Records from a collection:
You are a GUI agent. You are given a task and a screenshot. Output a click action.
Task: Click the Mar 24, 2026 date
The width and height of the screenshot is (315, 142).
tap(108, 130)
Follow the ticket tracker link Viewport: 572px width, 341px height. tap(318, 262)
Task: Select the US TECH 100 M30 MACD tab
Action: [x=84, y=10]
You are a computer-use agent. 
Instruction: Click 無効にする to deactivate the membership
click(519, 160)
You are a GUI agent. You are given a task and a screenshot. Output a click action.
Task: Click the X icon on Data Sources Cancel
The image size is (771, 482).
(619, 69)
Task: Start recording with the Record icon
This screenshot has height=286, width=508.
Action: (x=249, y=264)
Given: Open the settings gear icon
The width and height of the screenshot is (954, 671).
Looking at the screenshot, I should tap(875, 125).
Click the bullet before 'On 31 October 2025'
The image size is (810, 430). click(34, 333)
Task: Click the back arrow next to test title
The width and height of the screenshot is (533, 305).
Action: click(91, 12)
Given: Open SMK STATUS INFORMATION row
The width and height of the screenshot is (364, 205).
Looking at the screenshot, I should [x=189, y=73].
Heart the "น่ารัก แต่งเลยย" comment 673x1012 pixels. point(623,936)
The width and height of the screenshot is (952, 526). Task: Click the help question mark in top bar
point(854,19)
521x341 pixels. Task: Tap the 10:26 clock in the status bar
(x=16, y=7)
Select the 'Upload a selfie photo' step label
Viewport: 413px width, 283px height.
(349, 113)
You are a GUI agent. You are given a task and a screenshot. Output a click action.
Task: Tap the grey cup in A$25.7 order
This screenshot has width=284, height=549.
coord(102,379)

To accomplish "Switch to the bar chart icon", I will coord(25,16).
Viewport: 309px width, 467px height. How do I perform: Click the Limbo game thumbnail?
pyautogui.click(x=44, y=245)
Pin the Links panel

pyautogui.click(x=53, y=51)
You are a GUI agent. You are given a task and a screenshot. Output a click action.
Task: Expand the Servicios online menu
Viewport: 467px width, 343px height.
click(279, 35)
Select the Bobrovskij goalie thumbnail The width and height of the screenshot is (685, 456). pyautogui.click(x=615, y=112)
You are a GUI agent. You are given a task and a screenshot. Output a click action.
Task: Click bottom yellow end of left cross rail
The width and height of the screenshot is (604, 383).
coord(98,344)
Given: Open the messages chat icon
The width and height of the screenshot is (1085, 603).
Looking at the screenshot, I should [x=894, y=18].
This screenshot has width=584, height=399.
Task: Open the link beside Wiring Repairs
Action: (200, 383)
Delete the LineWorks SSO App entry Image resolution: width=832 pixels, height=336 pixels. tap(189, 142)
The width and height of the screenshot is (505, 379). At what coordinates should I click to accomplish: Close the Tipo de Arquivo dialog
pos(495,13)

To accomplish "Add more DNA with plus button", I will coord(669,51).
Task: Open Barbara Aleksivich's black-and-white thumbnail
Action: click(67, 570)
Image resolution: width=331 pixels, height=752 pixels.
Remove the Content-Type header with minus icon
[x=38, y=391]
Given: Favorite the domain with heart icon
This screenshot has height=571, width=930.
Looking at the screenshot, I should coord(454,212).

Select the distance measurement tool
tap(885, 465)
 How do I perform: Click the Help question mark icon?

REQUIREMENT: Retype all of the lines shown above, keeping each one exact.

WORKED SOLUTION:
You are a GUI agent. You are given a task and a screenshot. Output a click action.
Task: Click the Mar 24, 2026 date
The width and height of the screenshot is (315, 142).
tap(108, 130)
Follow the ticket tracker link Viewport: 572px width, 341px height. tap(318, 262)
Task: Select the US TECH 100 M30 MACD tab
Action: [x=84, y=10]
You are a computer-use agent. 
Instruction: Click 無効にする to deactivate the membership
click(519, 160)
You are a GUI agent. You are given a task and a screenshot. Output a click action.
Task: Click the X icon on Data Sources Cancel
The image size is (771, 482).
(619, 69)
Task: Start recording with the Record icon
This screenshot has height=286, width=508.
Action: (x=249, y=264)
Given: Open the settings gear icon
The width and height of the screenshot is (954, 671).
Looking at the screenshot, I should tap(875, 125).
Click the bullet before 'On 31 October 2025'
The image size is (810, 430). click(34, 333)
Task: Click the back arrow next to test title
The width and height of the screenshot is (533, 305).
Action: click(91, 12)
Given: Open SMK STATUS INFORMATION row
The width and height of the screenshot is (364, 205).
Looking at the screenshot, I should [x=189, y=73].
Heart the "น่ารัก แต่งเลยย" comment 673x1012 pixels. point(623,936)
The width and height of the screenshot is (952, 526). Task: Click the help question mark in top bar
point(854,19)
521x341 pixels. Task: Tap the 10:26 clock in the status bar
(x=16, y=7)
Select the 'Upload a selfie photo' step label
Viewport: 413px width, 283px height.
(349, 113)
You are a GUI agent. You are given a task and a screenshot. Output a click action.
Task: Tap the grey cup in A$25.7 order
This screenshot has width=284, height=549.
coord(102,379)

To accomplish "Switch to the bar chart icon", I will coord(25,16).
Viewport: 309px width, 467px height. How do I perform: Click the Limbo game thumbnail?
pyautogui.click(x=44, y=245)
Pin the Links panel

pyautogui.click(x=53, y=51)
You are a GUI agent. You are given a task and a screenshot. Output a click action.
Task: Expand the Servicios online menu
Viewport: 467px width, 343px height.
click(279, 35)
Select the Bobrovskij goalie thumbnail The width and height of the screenshot is (685, 456). pyautogui.click(x=615, y=112)
You are a GUI agent. You are given a task and a screenshot. Output a click action.
Task: Click bottom yellow end of left cross rail
The width and height of the screenshot is (604, 383).
coord(98,344)
Given: Open the messages chat icon
The width and height of the screenshot is (1085, 603).
Looking at the screenshot, I should [x=894, y=18].
This screenshot has width=584, height=399.
Task: Open the link beside Wiring Repairs
Action: (200, 383)
Delete the LineWorks SSO App entry Image resolution: width=832 pixels, height=336 pixels. tap(189, 142)
The width and height of the screenshot is (505, 379). At what coordinates should I click to accomplish: Close the Tipo de Arquivo dialog
pos(495,13)

To accomplish "Add more DNA with plus button", I will coord(669,51).
Task: Open Barbara Aleksivich's black-and-white thumbnail
Action: click(67, 570)
Image resolution: width=331 pixels, height=752 pixels.
Remove the Content-Type header with minus icon
[x=38, y=391]
Given: Favorite the domain with heart icon
This screenshot has height=571, width=930.
Looking at the screenshot, I should coord(454,212).

Select the distance measurement tool
tap(885, 465)
 How do I perform: Click the Help question mark icon?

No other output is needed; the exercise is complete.